Ah, the status isn't working, because somehow, the RSS of my braincell provider is not working, but then again. Come on. I'm using an HTML comment box as my fucking microblog. Maybe, they're sending me a signal to tone the fuck down. And this night, I tried to find an alternative. Something I can do on my own?
I should really look back into using Glitch or some content management system or the like. I still want a microblog, because it helps me get my brain functional and not heavy with thoughts. Then blogs like this help my brain just unload.

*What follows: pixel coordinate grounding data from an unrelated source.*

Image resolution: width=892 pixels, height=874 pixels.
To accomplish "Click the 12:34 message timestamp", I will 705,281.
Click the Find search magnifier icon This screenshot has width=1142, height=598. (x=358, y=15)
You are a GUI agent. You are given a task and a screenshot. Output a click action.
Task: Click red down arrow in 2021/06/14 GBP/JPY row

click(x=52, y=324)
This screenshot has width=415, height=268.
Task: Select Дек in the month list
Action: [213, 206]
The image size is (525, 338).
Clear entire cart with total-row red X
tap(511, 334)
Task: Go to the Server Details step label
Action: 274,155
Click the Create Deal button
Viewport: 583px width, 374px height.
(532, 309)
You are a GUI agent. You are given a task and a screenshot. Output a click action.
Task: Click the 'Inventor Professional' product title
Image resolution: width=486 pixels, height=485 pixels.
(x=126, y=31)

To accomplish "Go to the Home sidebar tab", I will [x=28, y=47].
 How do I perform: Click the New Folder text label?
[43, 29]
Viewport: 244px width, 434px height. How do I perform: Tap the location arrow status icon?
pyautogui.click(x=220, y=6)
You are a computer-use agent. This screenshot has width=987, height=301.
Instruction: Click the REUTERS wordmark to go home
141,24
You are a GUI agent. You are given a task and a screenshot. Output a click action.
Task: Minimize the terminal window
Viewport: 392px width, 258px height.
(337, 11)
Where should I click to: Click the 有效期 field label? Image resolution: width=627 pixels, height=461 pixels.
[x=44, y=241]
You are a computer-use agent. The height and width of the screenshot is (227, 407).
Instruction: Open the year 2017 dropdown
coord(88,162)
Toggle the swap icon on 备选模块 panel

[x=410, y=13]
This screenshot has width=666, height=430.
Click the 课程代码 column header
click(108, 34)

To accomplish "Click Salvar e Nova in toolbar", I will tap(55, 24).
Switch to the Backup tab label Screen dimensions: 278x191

I learned about some people using Notion as their CMS, and I tried it today, but the deployment method was to Vercel, and I don't have a Vercel. Which fucking sucks, because I have Neocities as my hosting already, so why do I need another?
That said, I did go into a search spiral, looking for a dynamic website hosting. There's somethings I'd like to try. Such as building my own guestbook app. The sort.
God, I hate how my nights are just so productive, and I can't spend any time being just Hehe and useless. Sarcasm obviously, but... hmmm. I might be ADHD, and coding websites really showed me (and my friends) that I hyperfixate a lot. And it's an obsession almost. I still have it under control. I'm not losing sleep, I'm eating properly, but it's on my mind constantly.
I say shit like, "I'd like to go home and code!"
And god, I also really need to learn more about web development. My ass still freezes up when I see tutorials that feature the CMD. And yes, Notion as CMS uses that. So.
Also, god help me. I really quite like her. It's dumb, and I really wish I'd get over this soon. Ah, I heard Utada Hikaru's Friend or Tomodachi (友達) song, and my heart just went. Ah. Lord. Oh well. This sucks. It's pleasant. It's nice I like someone, but it's also so, so, so tiring, and I wish I only saw her as my friend. Nothing else. Having a crush is exhausting. I try to look for signs my crush likes me, too, and it's... narrowing. I fell in love before, and I wanted to give her everything. Spoil her. All that stuff. I've always felt like... I gave too much of myself. And now, I see myself liking someone new again. No, each time I like someone, crushing on someone, I just tend to focus on them. What do they like? If I wore my hair this way, will they like me? If I acted like this, then, perhaps? What did that stare mean?
And see, it's so, so exhausting. Me having crushes is not a good fit. My brain is too... I really don't know how to describe my brain. I just tend to hyperfixate, and though I'm holding myself back from liking or having a crush completely on this person, I still hate it.
I hate the feeling of liking her so much.